Ive tried but cant really get it. Book doesnt help, and i dont have anyone to ask. So any help would be appriciated! Thx

8. Mar 29, 2004

### Janitor

Clue on b

He's lifting an object with the help of a 4:1 mechanical advantage. So the force he himself applies would ideally be 1000 divided by 4, right? So when you've done that division, compare the number you get to 300, and that will tell you how much force is going into overcoming real-world friction.

9. Mar 29, 2004

### Format

k figured that out, thx! Still confused with The work input/output however.

10. Mar 29, 2004

### Janitor

Work output = force applied directly to the object (no friction!) times the height it is lifted

Work input = force the person applies to the rope (friction included!) times the length of rope he pulls

11. Apr 7, 2004

### PhysHey

Regarding the work input, is the force that Stan applies 300 N? And the length of rope he pulls 20 m?
That works out to be the answer when multiplied. (Win= E x De - displacement).

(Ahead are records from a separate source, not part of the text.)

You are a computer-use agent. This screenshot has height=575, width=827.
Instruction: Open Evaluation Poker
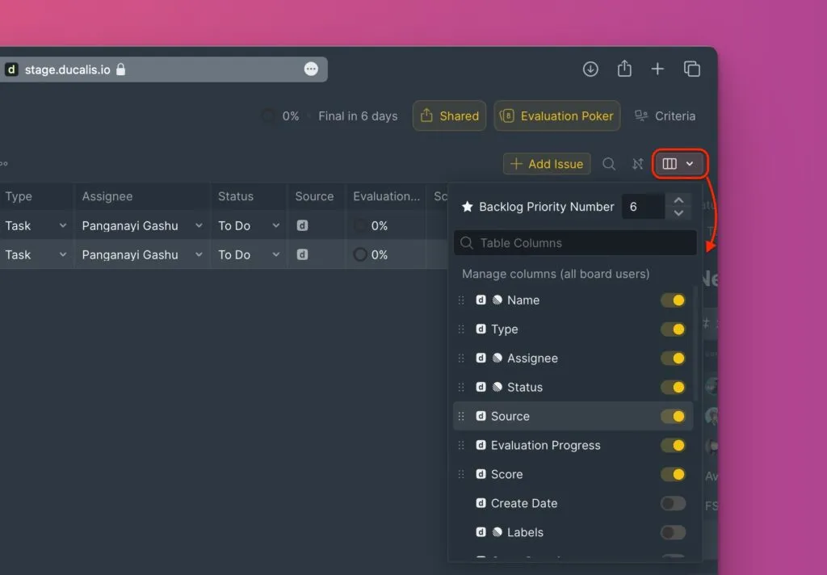tap(556, 116)
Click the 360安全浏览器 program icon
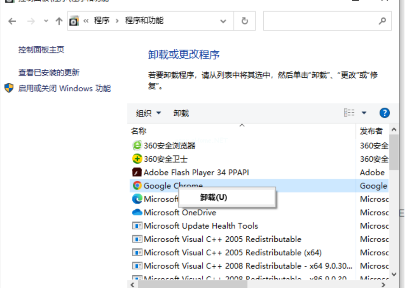 point(137,145)
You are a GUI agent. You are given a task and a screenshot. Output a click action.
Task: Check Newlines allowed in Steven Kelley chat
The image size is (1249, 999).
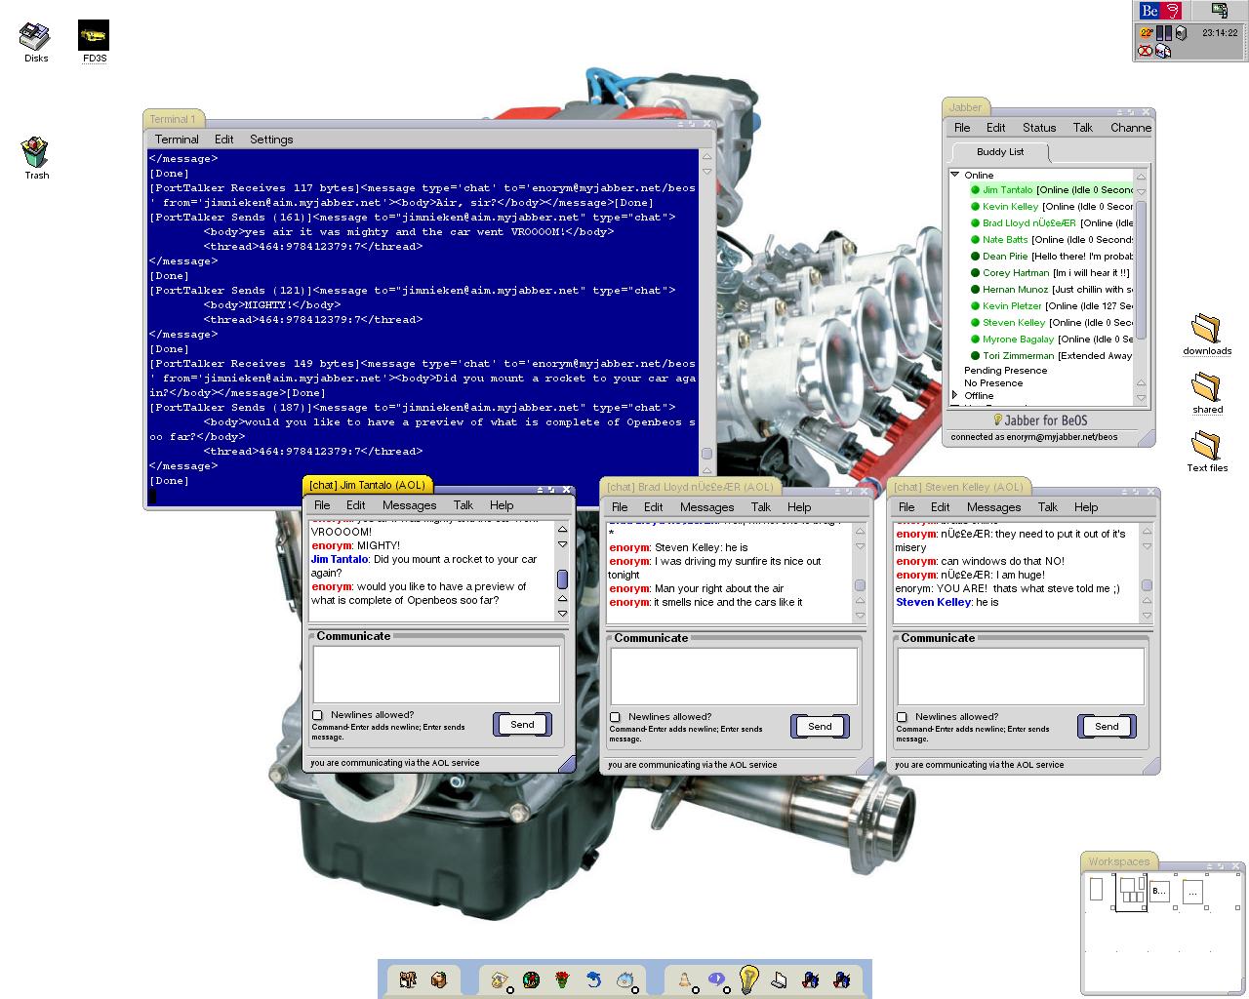point(903,717)
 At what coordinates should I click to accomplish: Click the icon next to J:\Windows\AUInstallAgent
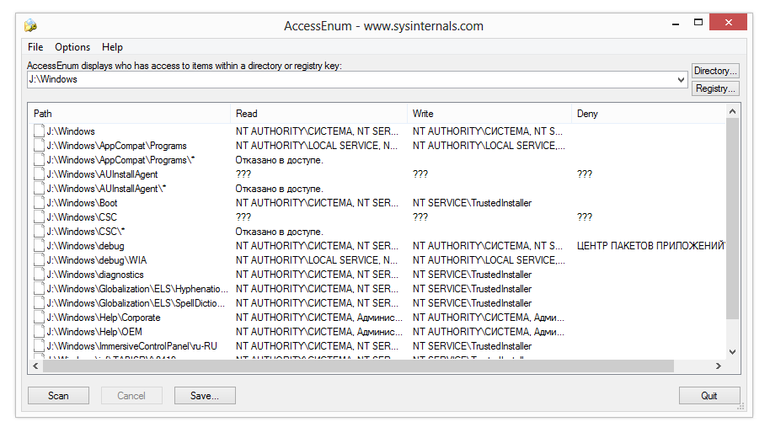pyautogui.click(x=39, y=174)
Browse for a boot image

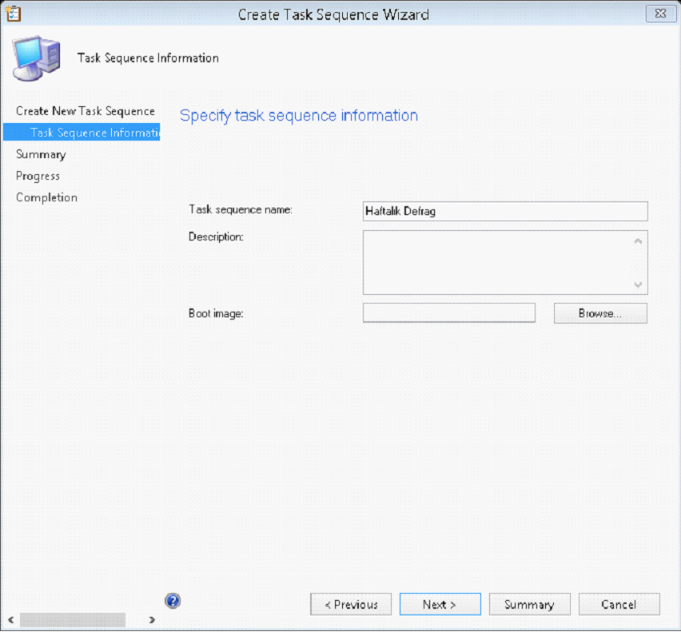pyautogui.click(x=600, y=313)
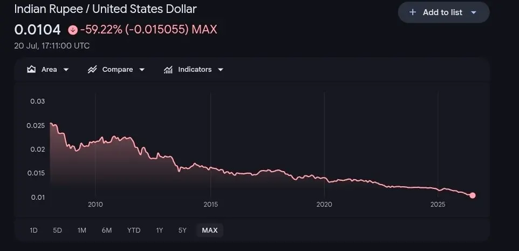
Task: Click the plus icon in Add to list
Action: click(x=412, y=12)
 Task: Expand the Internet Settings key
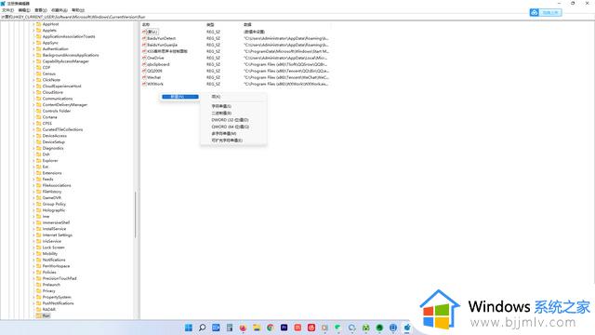(33, 235)
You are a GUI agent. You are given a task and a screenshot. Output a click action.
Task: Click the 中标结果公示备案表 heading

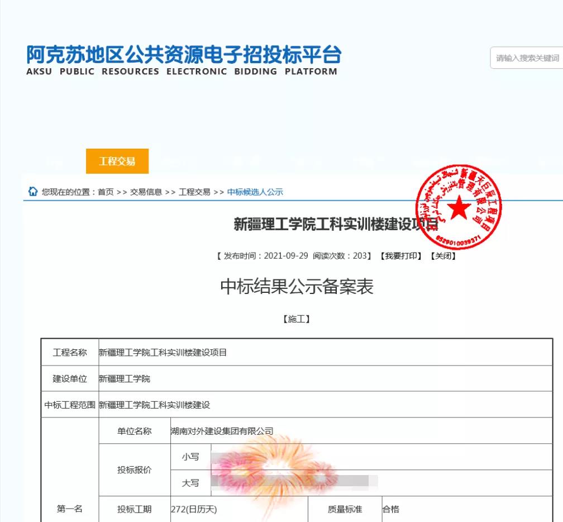tap(297, 287)
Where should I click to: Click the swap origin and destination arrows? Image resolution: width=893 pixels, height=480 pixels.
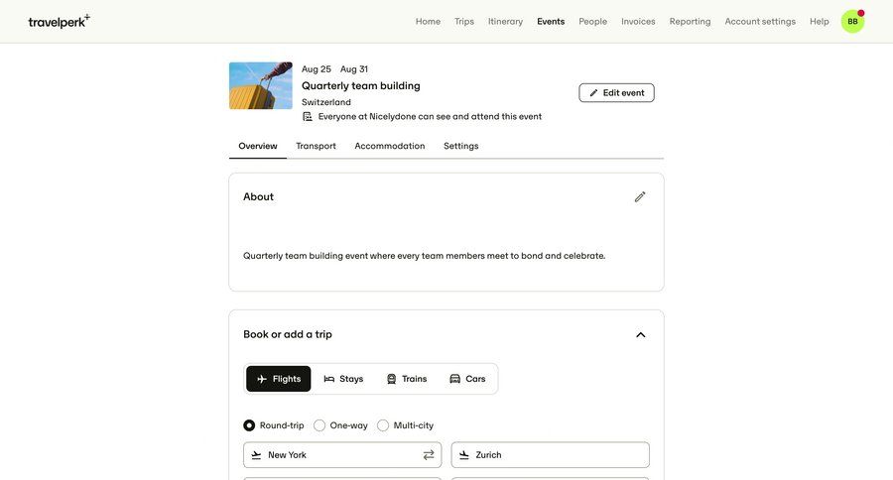point(429,455)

That's what I have from my notes. I get the correct answer but I'm not sure on the concept. How do you know it's the 20 m of rope and not the "distance of 5.00 m?.....hmm

12. Apr 8, 2004

### Staff: Mentor

Yes.
The work input is the applied effort force times the displacement over which that force acts, which is 20 m. When the object is displaced by a distance of 5.0 m, that displacement is due to a different force--the output force.